Decreasing the number of reports modified by a big move-contact operation

I definitely recognize the challenge of moving contacts with large amounts of historical records. Just wanted to add some of my initial thoughts here!

I think you are right that implementing something like modify_purged_reports_when_move_contacts would require some kind of association between particular types of records and roles (since there is no universal concept of the doc being “purged” that is not associated to particular roles). This kind of thing might be more of a paradigm shift than is worth doing for just this use-case… (unless there was other value we could obtain from that kind of mapping :thinking: )

A --skip-older-than parameter for move-contacts would, I think, be more simple to implement. I think cht-conf would still have to retrieve all the reports (so it can check the date), but I would expect that avoiding updates to a significant percentage of the reports would still have a positive effect on performance (and reduce the overall load on the system caused by the move). The downside, of course, would be the inconsistent lineage data for older reports.

Another idea is to take out of couchdb all purged docs or docs that are older than a given duration, so unpurged it later will be impossible.

This proposal is something that has come up several times recently and I appreciate it getting raised again here in the context of moving contacts! Permanently “archiving” historical data (so it is no longer in the main CouchDB) could help alleviate a number of performance-related issues on long-running instances.
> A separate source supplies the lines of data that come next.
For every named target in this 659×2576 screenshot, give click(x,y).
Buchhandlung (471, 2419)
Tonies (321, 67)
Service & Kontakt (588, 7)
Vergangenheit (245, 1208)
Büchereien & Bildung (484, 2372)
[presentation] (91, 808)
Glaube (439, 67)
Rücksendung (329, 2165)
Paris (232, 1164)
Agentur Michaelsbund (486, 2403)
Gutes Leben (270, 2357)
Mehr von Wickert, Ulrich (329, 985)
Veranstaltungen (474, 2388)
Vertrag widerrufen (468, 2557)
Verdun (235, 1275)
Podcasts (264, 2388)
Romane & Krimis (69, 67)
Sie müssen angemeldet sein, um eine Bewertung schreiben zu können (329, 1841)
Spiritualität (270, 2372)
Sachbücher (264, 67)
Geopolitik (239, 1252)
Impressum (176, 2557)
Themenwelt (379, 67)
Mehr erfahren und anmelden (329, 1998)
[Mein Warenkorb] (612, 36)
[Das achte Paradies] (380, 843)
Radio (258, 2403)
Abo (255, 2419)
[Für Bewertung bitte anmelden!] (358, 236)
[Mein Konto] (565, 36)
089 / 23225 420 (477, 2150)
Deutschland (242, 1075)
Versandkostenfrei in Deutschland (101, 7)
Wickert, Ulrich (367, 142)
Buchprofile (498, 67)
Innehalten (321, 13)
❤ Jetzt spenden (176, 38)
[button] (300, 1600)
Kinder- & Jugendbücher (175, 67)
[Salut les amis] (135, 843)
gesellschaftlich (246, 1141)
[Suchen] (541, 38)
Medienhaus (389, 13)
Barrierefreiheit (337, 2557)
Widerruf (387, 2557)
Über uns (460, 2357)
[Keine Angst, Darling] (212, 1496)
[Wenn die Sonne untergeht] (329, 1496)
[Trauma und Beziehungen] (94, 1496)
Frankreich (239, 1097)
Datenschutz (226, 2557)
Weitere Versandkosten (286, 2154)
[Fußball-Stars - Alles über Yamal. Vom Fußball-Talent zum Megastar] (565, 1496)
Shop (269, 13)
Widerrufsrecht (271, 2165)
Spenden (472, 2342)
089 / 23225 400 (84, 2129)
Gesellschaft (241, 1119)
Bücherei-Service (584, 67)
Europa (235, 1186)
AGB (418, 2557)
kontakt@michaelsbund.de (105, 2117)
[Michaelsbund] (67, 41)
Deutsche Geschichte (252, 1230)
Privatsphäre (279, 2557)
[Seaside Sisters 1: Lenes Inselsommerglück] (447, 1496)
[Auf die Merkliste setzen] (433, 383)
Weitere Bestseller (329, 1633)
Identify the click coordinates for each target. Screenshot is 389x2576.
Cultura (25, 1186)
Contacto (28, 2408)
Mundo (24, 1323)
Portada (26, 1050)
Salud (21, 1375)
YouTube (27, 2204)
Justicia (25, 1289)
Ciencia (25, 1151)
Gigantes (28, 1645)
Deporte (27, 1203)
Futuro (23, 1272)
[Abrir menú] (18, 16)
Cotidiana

I know that @mrjones, @iesmail, and I were recently discussing the challenges with moving contacts within the CHT. It is clear that the current tooling/support for moving contacts in the CHT is inadequate. In my opinion, we may need to rethink the approach of de-normalizing the contact lineage to the various reports. (But, of course, that data is there to make the contact-specific replication work properly. So changing how that data is stored would require updating the fundamentals of the replication algorithm…)